Some assembly required
Since CouchDB is still a fairly young project there are no packages available to install it on Ubuntu. There are rumblings which seem to indicate that Intrepid Ibis will have a package, but until then here's a quick-n-dirty way to get CouchDB running on Ubuntu 8.04.
sudo apt-get install automake autoconf libtool subversion-tools help2man
sudo apt-get install build-essential erlang libicu38 libicu-dev
sudo apt-get install libreadline5-dev checkinstall libmozjs-dev wget
wget http://mirror.public-internet.co.uk/ftp/apache/incubator/couchdb/0.8.0-incubating/apache-couchdb-0.8.0-incubating.tar.gz
tar -xzvf apache-couchdb-0.8.0-incubating.tar.gz
cd apache-couchdb-0.8.0-incubating
./configure
make && sudo make install
sudo adduser couchdb
sudo mkdir -p /usr/local/var/lib/couchdb
sudo chown -R couchdb /usr/local/var/lib/couchdb
sudo mkdir -p /usr/local/var/log/couchdb
sudo chown -R couchdb /usr/local/var/log/couchdb
sudo mkdir -p /usr/local/var/run
sudo chown -R couchdb /usr/local/var/run
sudo update-rc.d couchdb defaults
sudo cp /usr/local/etc/init.d/couchdb /etc/init.d/
sudo /etc/init.d/couchdb start
Let others REST on your Couch
By default CouchDB listens only for connections from the local host. To change that edit /usr/local/etc/couchdb/couch.ini and restart CouchDB.

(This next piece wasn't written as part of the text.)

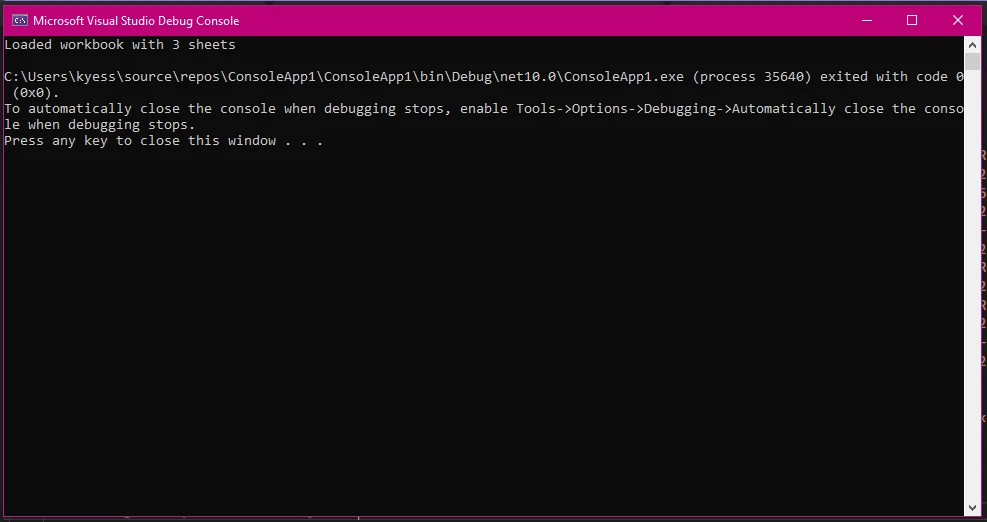
Task: Click the ConsoleApp1.exe file name in the path
Action: pos(624,77)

If you're running a firewall (you should be) then open the correct port.
sudo iptables -I INPUT 3 -p tcp --dport 5984 -j ACCEPT
Testing that it all works
Since CouchDB talks HTTP we can use any HTTP client to check that it's running. Our web browser, for example. Fire it up and hit the IP address of the server on port 5984. If it's running and you can access it you should get back some details about the server.